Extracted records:
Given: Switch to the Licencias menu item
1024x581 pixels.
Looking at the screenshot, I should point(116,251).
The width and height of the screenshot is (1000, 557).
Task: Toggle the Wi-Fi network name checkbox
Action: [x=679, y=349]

Exercise brief:
Transcribe the records in full, keeping every character as it is.

Task answer:
Given: Switch to the Licencias menu item
1024x581 pixels.
Looking at the screenshot, I should point(116,251).
The width and height of the screenshot is (1000, 557).
Task: Toggle the Wi-Fi network name checkbox
Action: [x=679, y=349]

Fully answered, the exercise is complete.